Tuesday, April 21, 2009

Torture memo release: what price?


Is this what the CIA demands in order not to go rogue in response to President Obama's release of the torture memos? Marc Ambinder, the Atlantic Monthly's Washington reporter, has a list. [I've separated the items out; Ambinder had them all in one paragraph.]

I think Obama knows precisely what he did, and I think he's betting that the CIA will respond to his vision more quickly than the CIA thinks it will. But if CIA officers are willing to give Obama the benefit of the doubt, they will look to him for substance, not words.

Will Obama support investigations into CIA conduct?

Will he quickly wrap up ongoing investigations?

When Congress begins additional, formal investigations, will the White House intervene?

Will Obama comply with Sen. Dianne Feinstein's request and hold off making a final decision on prosecutions until the Senate completes its investigation in six months?

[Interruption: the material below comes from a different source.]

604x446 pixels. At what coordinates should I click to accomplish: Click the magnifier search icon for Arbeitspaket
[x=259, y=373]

Will Obama preserve the State Secrets privilege?

The controversial sections of the Patriot ACT?

Will he defend CIA officials against civil suits?

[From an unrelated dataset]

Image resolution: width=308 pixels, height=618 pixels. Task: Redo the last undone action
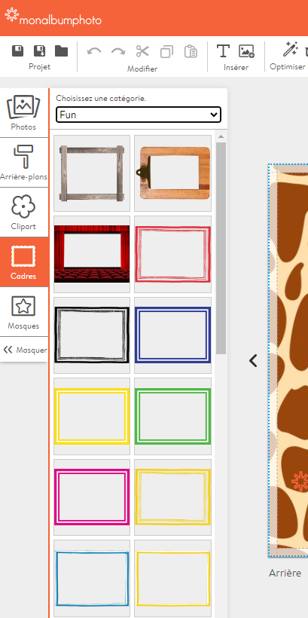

Will he allow interrogation techniques that aren't in the Army Field Manual?

All of those items are worth tracking. Most of them are things that I believe the President cannot do if he is serious about this being a government of law, not all powerful men. And yes, the Agency certainly contains people who might very well act outside the law to undermine Obama if he seems a threat. After all, these are people who are in the business of overthrowing of enemy governments and knocking out bad guys; it's a lot to believe that none of them would turn their skills against their own employer.

Tuesday's New York Times headlines Pressure Grows to Investigate Interrogations. The lesson we must take from previous episodes involving authorities and countries gone terribly wrong is that people who believe in freedom can never give. Others have been here.